As we neared Harburg, a familiar fear swept through me. Should I really go back? I caught myself holding my breath, just like I used to as a terrified child.

Alex had seen photos of the town. Maus had come out of loyalty. I was grateful to them both. Still, doubt gnawed at me—was it wise to dig up memories I’d spent so long trying to bury? I reached for a cigarette, my hands trembling as I lit it.

I was lost in thought when the sign for Ebermergen appeared. We were close. Ebermergen had grown from a cluster of five farms into a quiet commuter village.

Suddenly, panic surged.

“Maus, pull over… there. By that big moss-covered rock,” I said, my voice urgent.
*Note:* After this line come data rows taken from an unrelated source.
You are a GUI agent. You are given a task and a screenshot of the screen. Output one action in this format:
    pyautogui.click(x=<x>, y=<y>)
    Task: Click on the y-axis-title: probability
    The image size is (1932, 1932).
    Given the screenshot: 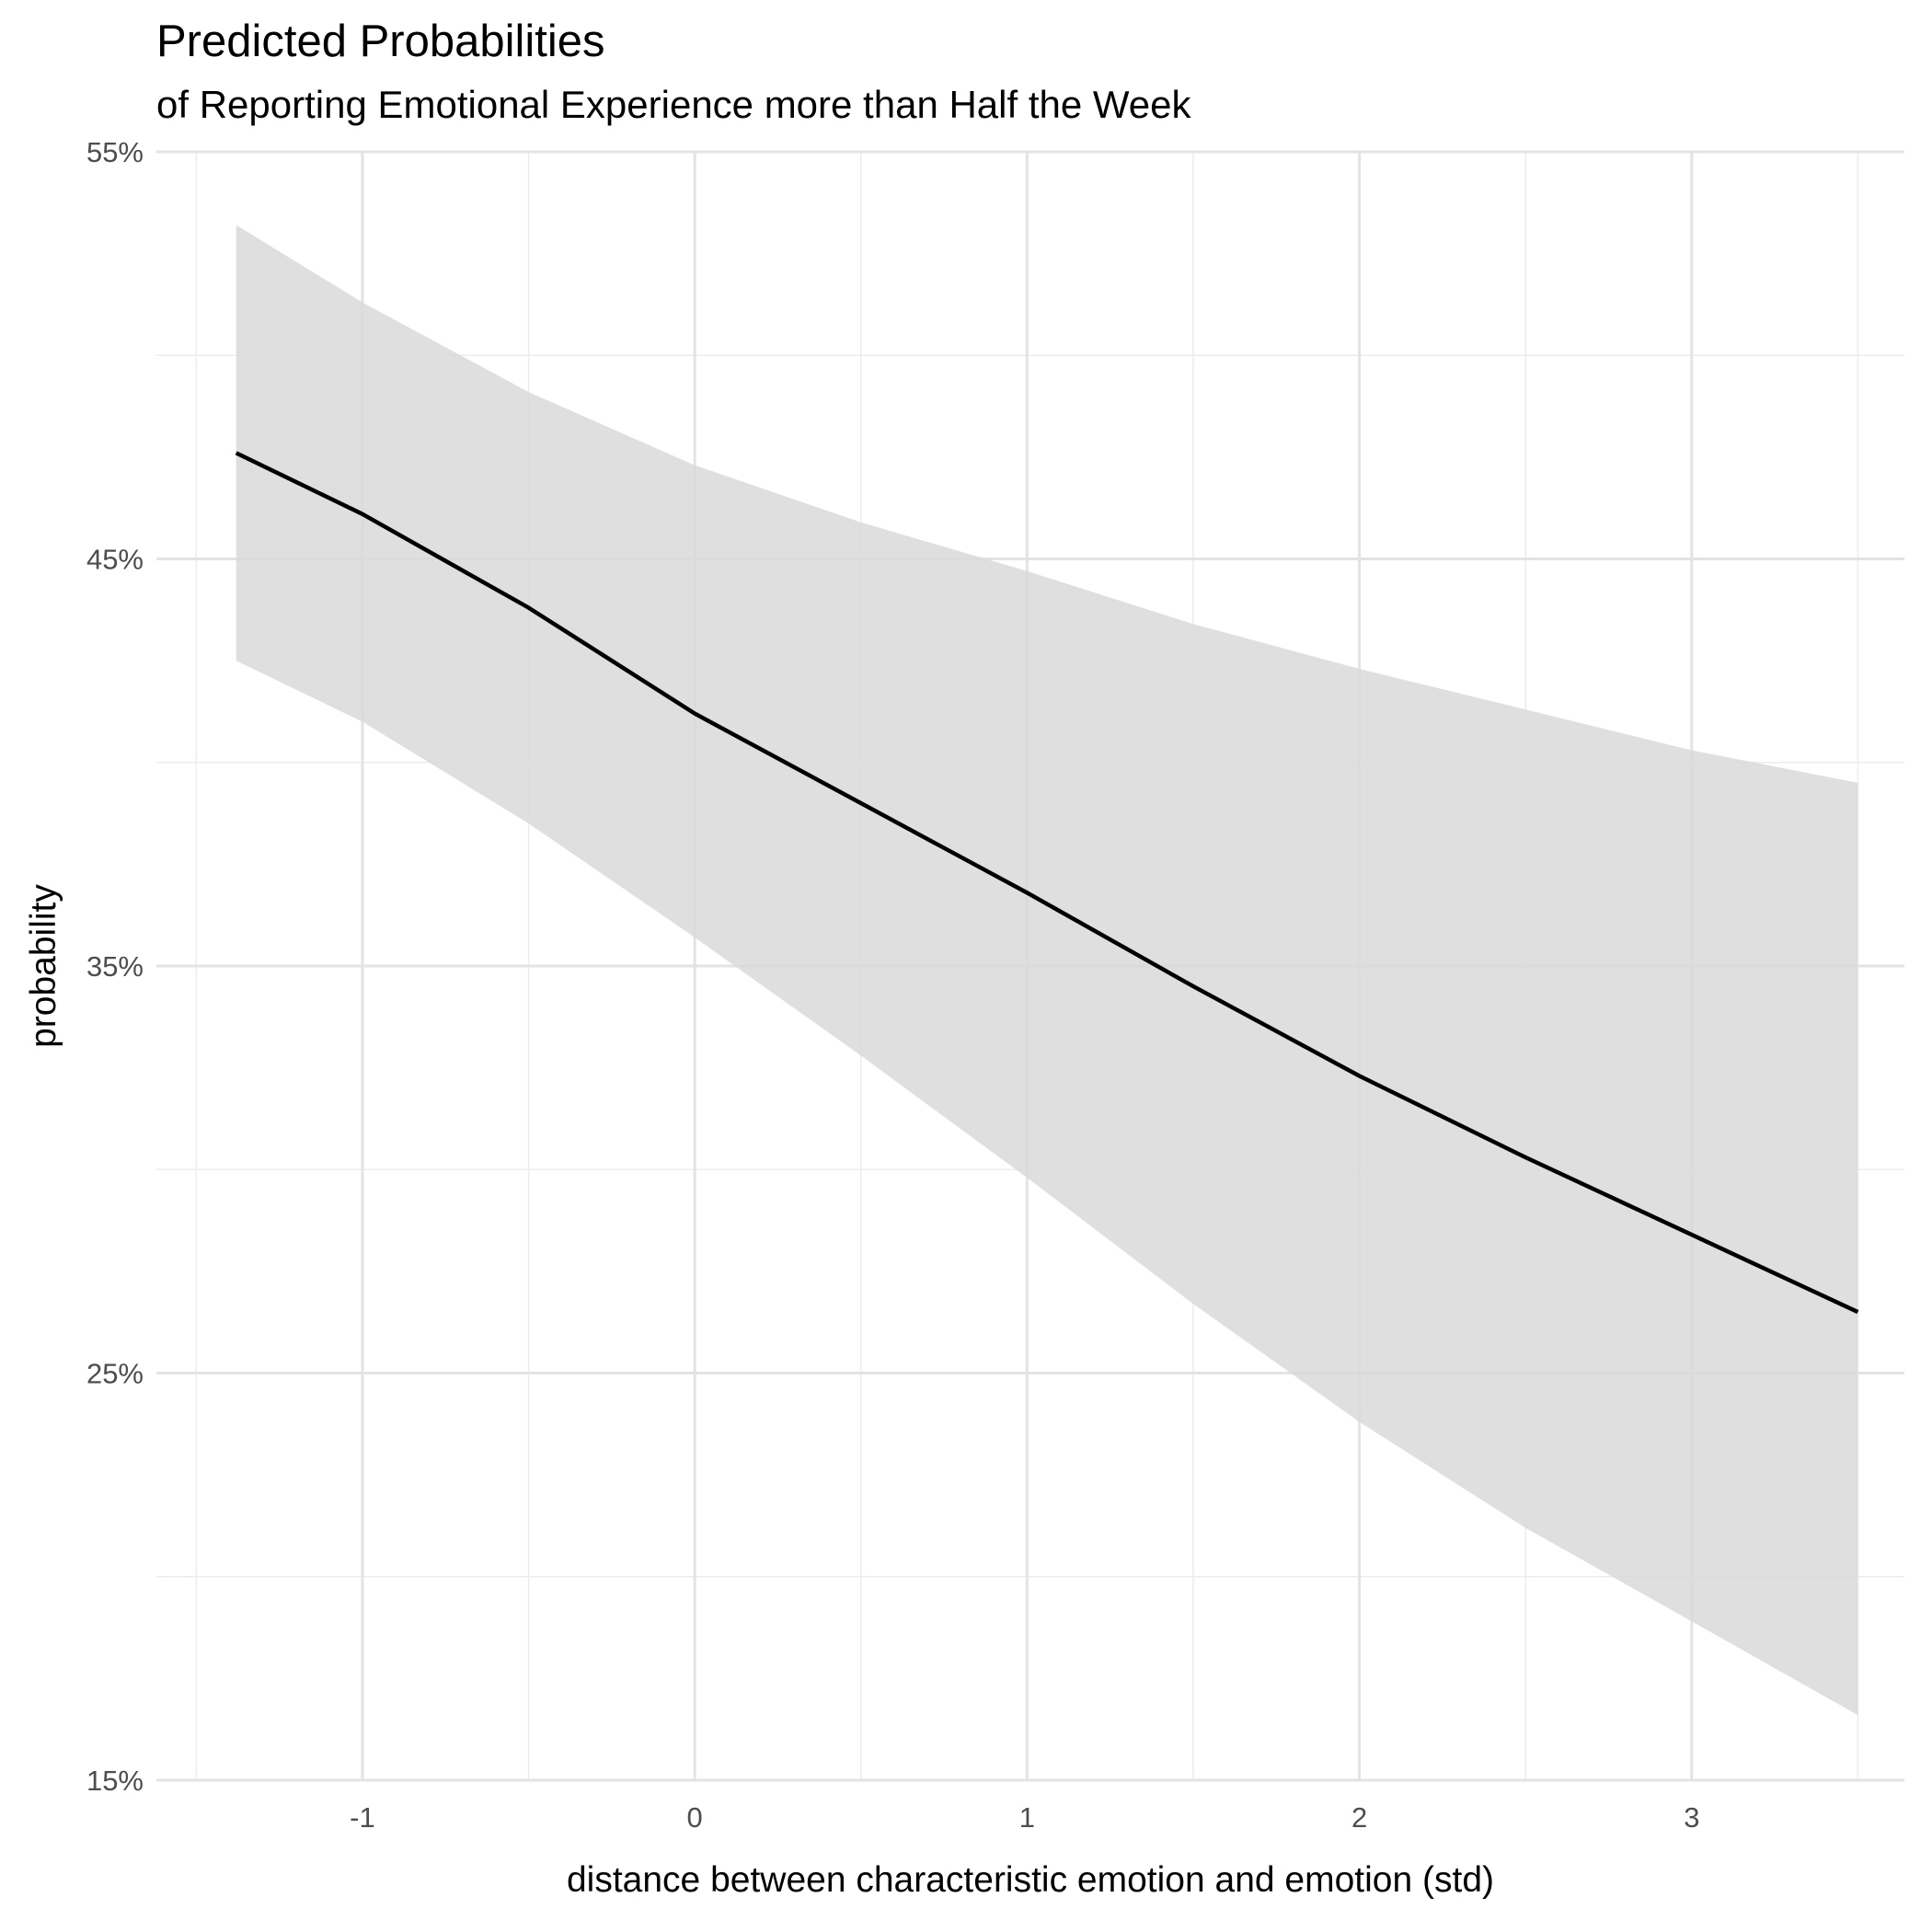 What is the action you would take?
    pyautogui.click(x=44, y=966)
    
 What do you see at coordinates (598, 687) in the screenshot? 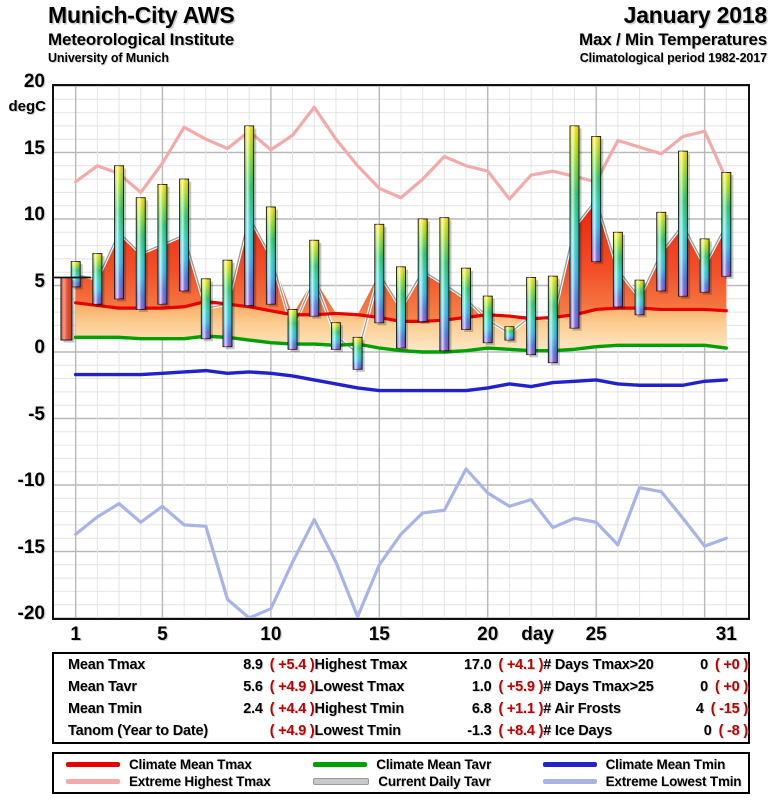
I see `statistic-label: # Days Tmax>25` at bounding box center [598, 687].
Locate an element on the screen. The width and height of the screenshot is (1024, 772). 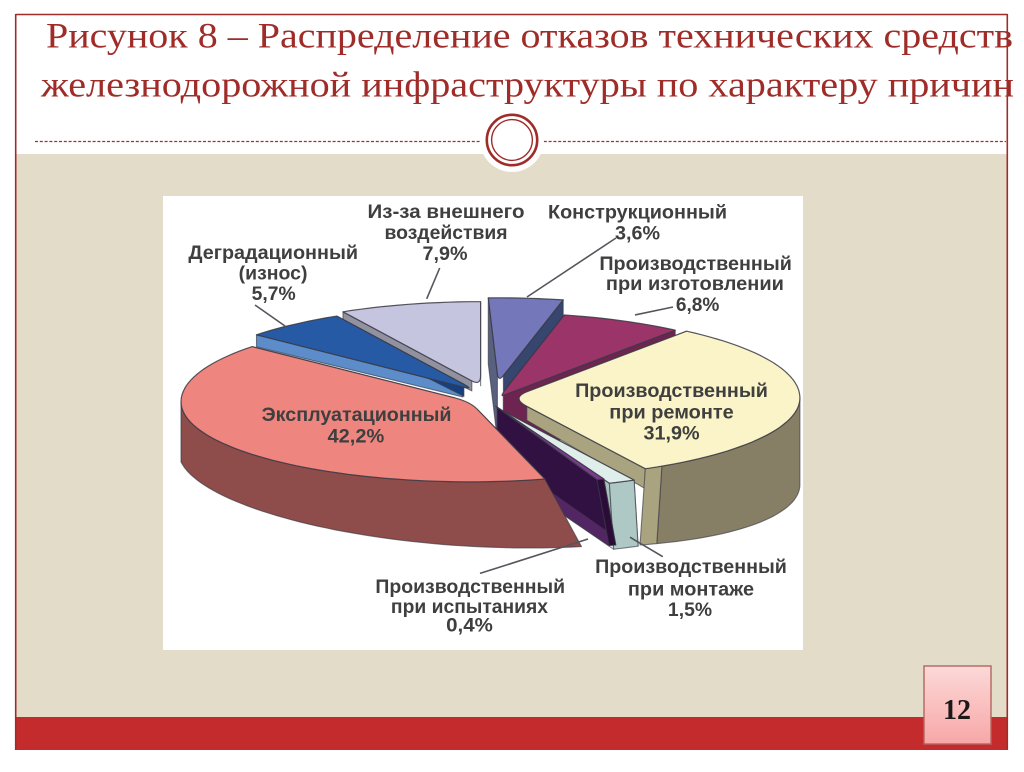
svg-text: при монтаже is located at coordinates (691, 590).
“Are you okay?” Maus asked gently.

I nodded, though I wasn’t. Harburg was just two miles away, and I needed time to gather myself.

Alex placed a comforting hand on my arm. “We don’t have to do this,” he said.

“I’m okay,” I replied. “I just want to drive the last stretch myself.”

As we rounded a long curve, Harburg came into view, and with it, the castle—perched high on the granite mountain, looking out over the town like a sentinel. My castle. My Harburg. As a child, that fortress had been my refuge. Its thick walls and rounded towers had offered safety when the world below became unbearable. Even now, on this quiet Sunday morning, it stood strong and watchful, unchanged.

I wished it were May. Then the castle’s green slope would be alive with blossoms—wild rose bushes blooming soft pink against the green, cockchafers buzzing in the hazelnut trees. But it was March. Bare. Cold. My mouth felt dry as we turned onto the street where I’d grown up.

Every sense came alive. Panic tightened in my chest. It was the same visceral fear I’d felt waiting for my parents to return, never knowing if the night would end in violence.

We stopped in front of the house my grandfather had built. I felt hollow. No anger, no hatred—just a strange, aching emptiness. As I looked at the house, it was as if someone had gently wiped away the sadness that had once lived inside me.

To my right, across the courtyard, I could almost see “Grandma” Kunzmann. I heard her voice, repeating the same story I’d heard a hundred times—so many times, I remembered it word for word. Without realizing it, I found myself telling that very story to Alex and Maus, repeating it just as she had, the memory suddenly alive again in the stillness of that morning.